I once asked a urologist what he thought about universal screening for prostate cancer by framing the question in very personal terms. I asked him about letting a doctor's finger to approach him. His answer: "Keep the finger away from me."
The Post reports on the USPSTF revision to PSA screening recommendation, downgrading prior enthusiasm. Note the recommendation is not to deny screening. It merely states insufficient evidedence at this time to support screening. The major difference from prior recommendations (as far as can tell at this point) is the withdrawal of a half-hearted OK that had been given to people at high risk, like African-Americans, people with a family history and especially, men over 75.
The level of protest is remarkable in its lack of scientific integrity. "Too bad, we're saving lives." Well, that's not what the data shows. Men are living longer since PSA screning has become widespread is the same as the autism argument. Maybe men are living longer because of MMR. Have you ever noticed how males get autism more often?

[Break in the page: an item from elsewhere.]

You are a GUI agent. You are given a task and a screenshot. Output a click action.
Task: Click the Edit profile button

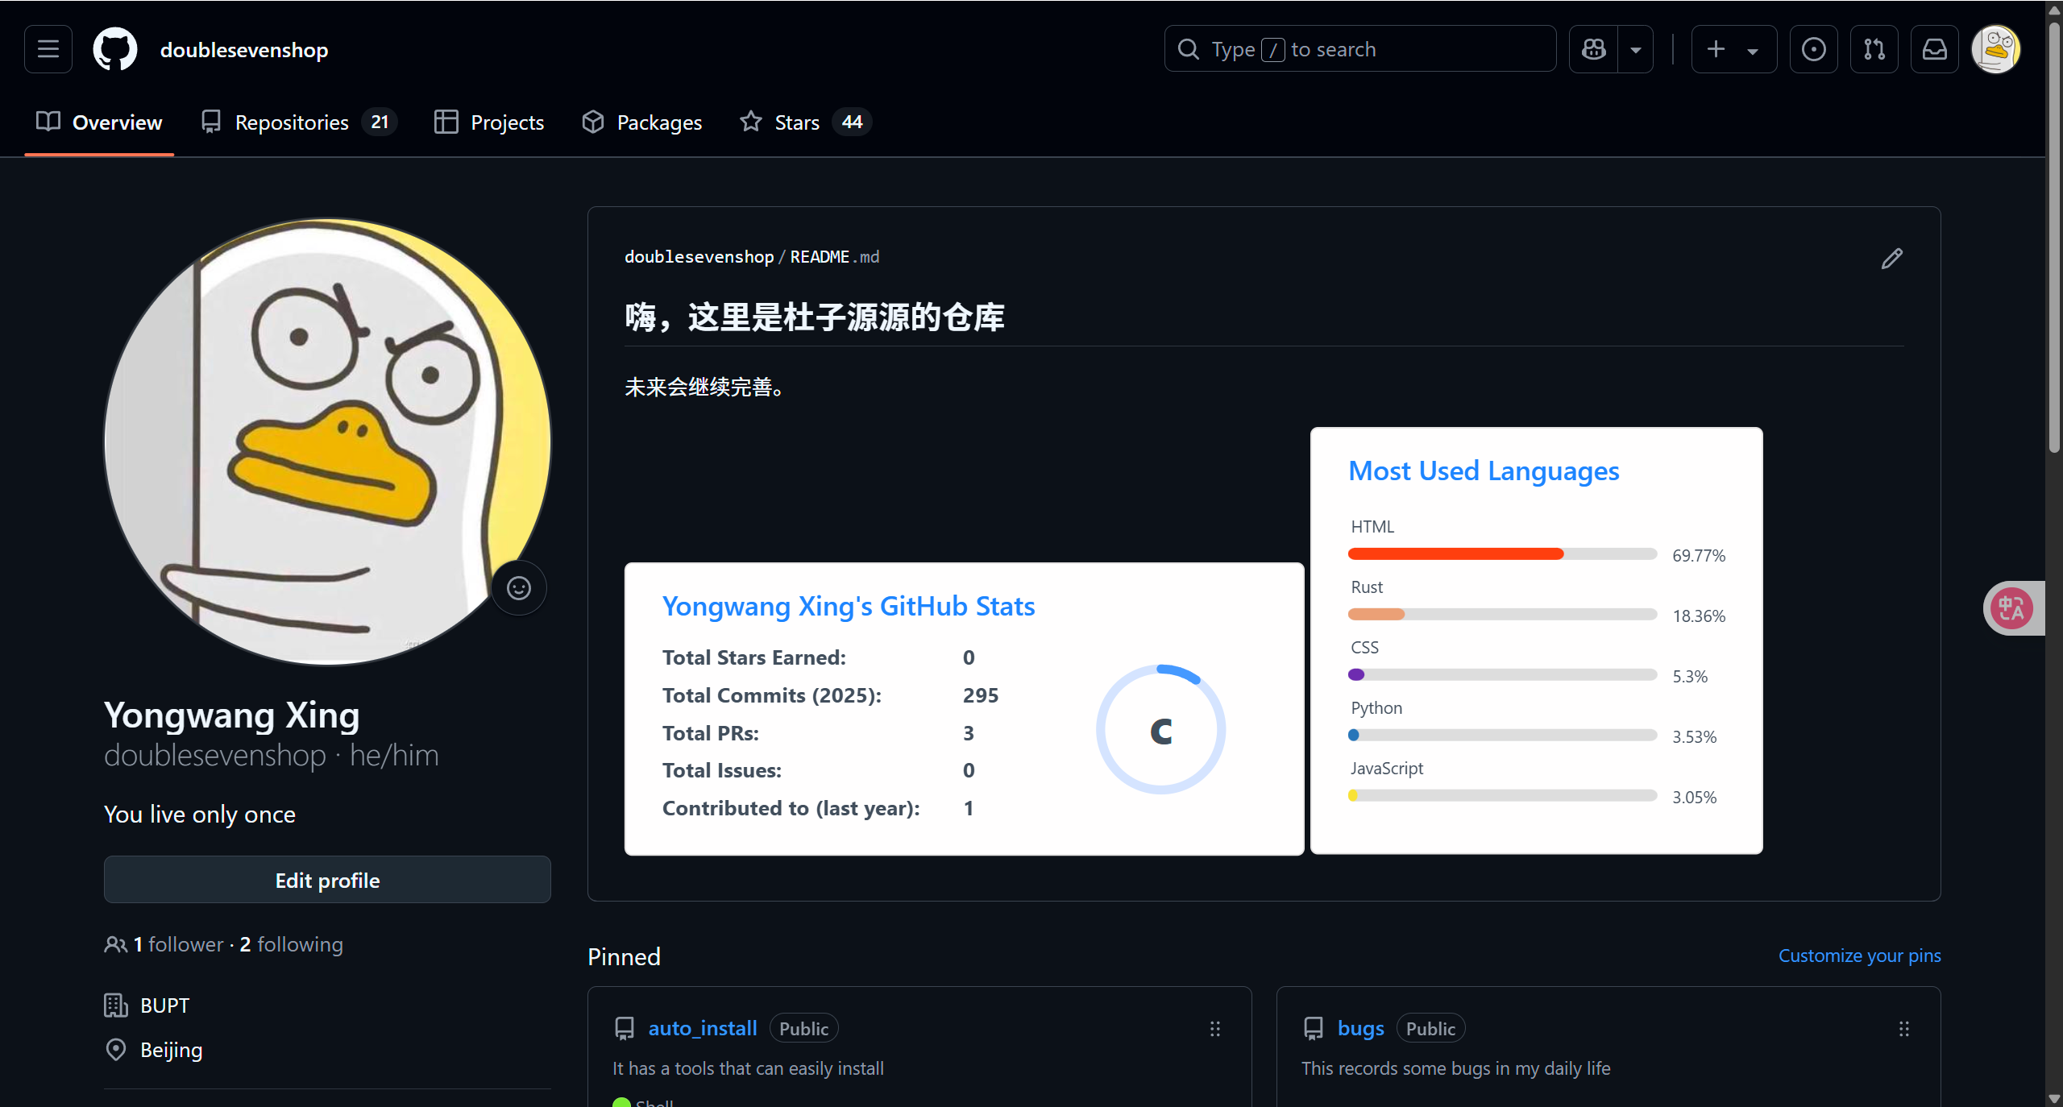pyautogui.click(x=327, y=880)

At the risk of offending my favorite urologist, PSA'a are remarkable at their ability to efficiently generate billable procedures (i.e. trans-rectal ultrasound guided biopsy ). Those with the greatest interest in a recommendation for universal PSA screening own surgical facilities or benefit from the procedures generated.
The USPSTF is a government agency and since the government, as the country's largest payor, may be construed as having an interest in decreasing its expenses, this agency is not beyond a natural incentive to skew its conclusions. But if you think it through, it means that the standard of proof is necessarily higher. This kind of bias is one I can buy into as more trustworthy. Personal opinion.
The bottom line is that the more people I do PSA's on, I will probably save a life or two, but at the cost of several people going through unnecessary stress, procedures and complications. The sad part about prostate cancer is that the PSA will also detect a number of cancers for which treatment will fail, or be irrelevant due to intercurrent illnesses. By not doing PSA's, I can keep several people peacefully in the dark, but miss one or two cancers that could be impacted. Those people whose cancers are missed but for whom treatment will have no impact also represent a huge malpractice risk. These people are the ones most likely to sue for missed diagnosis, even though the truth may well suggest a different conclusion.
The USPSTF did the right thing, but it would be interesting to revisit their original endorsement of high-risk screening and what changed in the data to support a change in recommendation.